It had already been operating for 18 days on Thursday and during that time has dealt with 23 marine calls.
The Canadian Coast Guard’s Maritime Rescue Sub-Centre (MRSC) in St. John’s was officially reopened on Thursday by Veterans’ Affairs Minister Seamus O’Regan, who called it a day that a wrong was made right.
O’Regan said it was a dark day for the province in 2012 when the previous Conservative government closed the centre as part of cuts to the Canadian Coast Guard.
The move sparked outrage in the province and a number of large protests.
The Liberal government under Prime Minister Justin Trudeau promised to bring the centre back.
“We made a promise to re-establish it. We did, and $2 million and some hard work later it is back up and running and better than ever,” O’Regan said.
“Staff operating this facility will work closely with the Joint Rescue Co-ordination Centre in Halifax to ensure a rapid and efficient response to maritime incidents. And it will be staffed 24/7 by maritime search and rescue co-ordinators who will lead on-the-water responses to maritime search and rescue incidents.”
The MRSC has 12 specially trained maritime search and rescue co-ordinators, plus supervisors. It is located next to the regional operations centre in the current Canadian Coast Guard building on Southside Road in St. John’s.
The MRSC, along with all other operations in the current building, will be transferred to a new building under construction at the southside harbour base.
O’Regan, other politicians, Coast Guard officials and media were given a tour of the new building Thursday. It is expected to be completed and ready for occupancy in early 2019.
Wade Spurrell, Canadian Coast Guard assistant commissioner for the Atlantic region, said there are a lot of positive things happening with the Coast Guard locally.

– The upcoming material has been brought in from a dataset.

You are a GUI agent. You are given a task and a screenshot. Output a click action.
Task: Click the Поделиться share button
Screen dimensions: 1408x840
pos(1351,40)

In addition to the MRSC reopening and the new building under construction, there are three new lifeboat stations and the announcement of a contract to remove bulk oil from the Manolis L shipwreck near Change Islands in Notre Dame Bay.
“There’s been a significant increase in funding and responsibility in the Coast Guard in the last two years,” Spurrell said. “We’ve hired a lot of people. It’s a good time to be in the Coast Guard, with growth and new people coming on board, and new programs for us to deliver.”
The new Candian Coast Guard Atlantic headquarters building will have improved security, more natural daylight and modern workspaces. The building will have environmentally friendly features such as geothermal energy to heat and cool the building — which will eliminate the annual cost of burning 200,000 litres of fuel — as well as energy-efficient lighting and water fixtures.
The existing building — constructed in 1962 — will be demolished after the transfer of employees and equipment to the new building is completed.
O’Regan said the focus on the Canadian Coast Guard is a key part of the Government of Canada’s Oceans Protection Plan, which is seeing $1.5 billion spent on various projects to improve marine safety, protect the marine environment and support economic growth.
He said the presence of the MRSC in St. John’s is important because in any given year in Newfoundland and Labrador there are about 375 maritime search and rescue incidents.
“And any family or community that has to deal with an incident like this, it is life changing,” he said. “By reopening this facility it will provide an essential link for mariners and other ocean users who are operating in the unique, challenging and dangerous waters off our coast. It will allow staff to take the appropriate search and rescue actions and utilize the proper resources to resolve an incident as quickly and as safely as possible.”